Hallway Etiquette


Student traffic jam during passing

Cari Raphael

Great Neck South is filled with students who do not know simple hallway etiquette. Following hallway etiquette is the only way to travel from your seventh period English class to your eighth period Math class on time. The students of Great Neck South need a touch up on proper hallway etiquette. Listed below are the key problems and simple solutions. 


The Left Walk

Walking up the social studies/health/language/English hallway staircase as that annoying walker decides to “scam,” walking on the wrong side of the stairs, is truly irritating. The irritation is so strong, it is almost fist-clenching and violence-inducing. The traffic jam on that staircase, and the hallways around it, are extreme enough to be confused for a school wide evacuation. In the United States, we drive our cars on the right side of the road. This rule stays true in the hallways and on the stairs, as well. Stay in the right-hand “lane” at all times: in the hallway AND on the staircases. When walking on the wrong side, you are a salmon swimming upstream, slowing the movement. The simple solution is being polite and caring about others enough to walk on the right. 


The Group Walk

Our hallways are not extremely wide. Groups of 3+ students walking in a line are simply unfeasible. It is understandable that everyone wants to walk with their friends, but your friends will not disappear if you do not walk together in a line (most times holding hands)—that is a promise. These walking groups make it impossible for everyone in the vicinity to get where they need to go. Because they take up the entire hallway, no one can pass them. Additionally, these people are always walking extra slowly because they are talking (and sometimes also texting). The bottom line is that these walking groups are causing unnecessary traffic. Do not be a group walker. A compromise to this issue is walking (maybe with one friend maximum) with the intent to get to class on time, not to spend four minutes chatting.  


The Distracted Walk

The walkers that have an attachment to their phones, ipads, etc. may top the list as being the biggest “don’t” in the hallway. Almost nothing is more frustrating than trying to pass a walker that is swerving in the hallway because they are not looking up. Walking while looking down is an accident waiting to happen, as well. For instance, the probability of crashing into another walker is pretty high when you are walking while focusing on your phone. Like a pile-up on the freeway, the collision causes even more damage. The unpredictability of this distracted walker is quite dangerous. Looking up as you walk throughout the hallways is very important, for safety. If there is something so compelling on your phone, then save it for when you are not walking and trying to multitask.  


The Swinging Walk

Walking in the vicinity of someone who is swinging their bags is as annoying as it is dangerous. No one likes being pelted with an object as they walk. In a few cases, the swinging object can knock the wind out to the victim and cause them to stop, leading to more traffic and/or lateness. No one should have to be on guard at all times ready to fruit ninja swipe any flinging object that comes towards them.
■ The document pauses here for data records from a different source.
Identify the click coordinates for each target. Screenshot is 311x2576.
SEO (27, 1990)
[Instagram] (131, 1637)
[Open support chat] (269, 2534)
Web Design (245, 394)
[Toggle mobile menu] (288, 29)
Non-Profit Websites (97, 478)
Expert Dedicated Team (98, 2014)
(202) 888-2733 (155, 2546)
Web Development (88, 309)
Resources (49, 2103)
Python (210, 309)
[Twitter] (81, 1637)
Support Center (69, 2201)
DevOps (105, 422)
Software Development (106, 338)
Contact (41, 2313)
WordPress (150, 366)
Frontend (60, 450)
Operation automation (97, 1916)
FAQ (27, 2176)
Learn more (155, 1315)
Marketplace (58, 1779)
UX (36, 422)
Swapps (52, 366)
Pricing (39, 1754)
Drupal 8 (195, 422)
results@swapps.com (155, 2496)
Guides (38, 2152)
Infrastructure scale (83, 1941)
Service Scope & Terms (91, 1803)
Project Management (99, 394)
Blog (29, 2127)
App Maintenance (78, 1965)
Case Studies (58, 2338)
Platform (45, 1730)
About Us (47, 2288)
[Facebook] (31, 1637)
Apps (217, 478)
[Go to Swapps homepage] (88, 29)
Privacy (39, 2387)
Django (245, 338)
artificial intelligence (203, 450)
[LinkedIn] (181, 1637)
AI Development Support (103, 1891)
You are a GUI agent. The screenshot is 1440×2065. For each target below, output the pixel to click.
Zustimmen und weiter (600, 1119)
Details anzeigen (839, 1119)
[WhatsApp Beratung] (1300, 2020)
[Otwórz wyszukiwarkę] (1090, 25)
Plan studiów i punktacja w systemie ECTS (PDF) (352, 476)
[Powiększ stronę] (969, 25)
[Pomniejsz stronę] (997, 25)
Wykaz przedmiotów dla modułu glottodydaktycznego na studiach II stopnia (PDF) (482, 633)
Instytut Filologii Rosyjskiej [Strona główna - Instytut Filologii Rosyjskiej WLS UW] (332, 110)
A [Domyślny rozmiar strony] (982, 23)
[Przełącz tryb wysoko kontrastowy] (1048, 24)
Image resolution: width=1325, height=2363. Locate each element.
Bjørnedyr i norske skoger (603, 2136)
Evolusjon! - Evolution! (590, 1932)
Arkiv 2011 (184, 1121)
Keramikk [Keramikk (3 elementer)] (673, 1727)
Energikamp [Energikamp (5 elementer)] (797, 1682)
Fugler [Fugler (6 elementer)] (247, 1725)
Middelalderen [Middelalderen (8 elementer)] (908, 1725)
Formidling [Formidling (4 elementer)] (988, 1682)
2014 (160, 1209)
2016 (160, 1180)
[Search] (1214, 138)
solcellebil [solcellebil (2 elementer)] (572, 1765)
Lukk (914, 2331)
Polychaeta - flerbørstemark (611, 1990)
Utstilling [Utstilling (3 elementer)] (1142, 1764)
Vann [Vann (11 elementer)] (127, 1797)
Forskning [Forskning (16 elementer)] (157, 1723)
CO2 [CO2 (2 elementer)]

The only fix to this is to think before you decide to carry around something that flings out when you are walking. Another etiquette tip in this situation is if you do happen to (not nicely) carry a swinging object, say a simple “sorry” to the victim. This does not mean that you cannot bring lunch boxes or bags, but if you are going to, then you should be more mindful. This mindfulness should take into account your surroundings and your body movements (i.e. swinging). 


The Pushing Walk

Great Neck South may have academically excelled students, but they also have students who have mastered the “push and shove.” Trying to get to class in a traffic-filled hallway is very frustrating, but no excuse to almost injure someone. No one likes being pelted out of the way for another walker to get ahead, especially when a “sorry” is not said after. Pushing only angers your peers, and truly makes the situation worse. For instance, if you push someone into someone else, you cause more traffic. Please do not “push and shove” your way to class. There is no other solution than to just not get violent. 


These were five simple “don’t”’s for the hallway. There are more, but this is the baseline to help clean up the hallways. I advise all students to listen in order to ensure safety and timeliness. We are a community here at Great Neck South High School. We all have one common goal— to get to class without a problem. This can only happen if we work as a we; together is the only way. Never forget these “don’t”’s.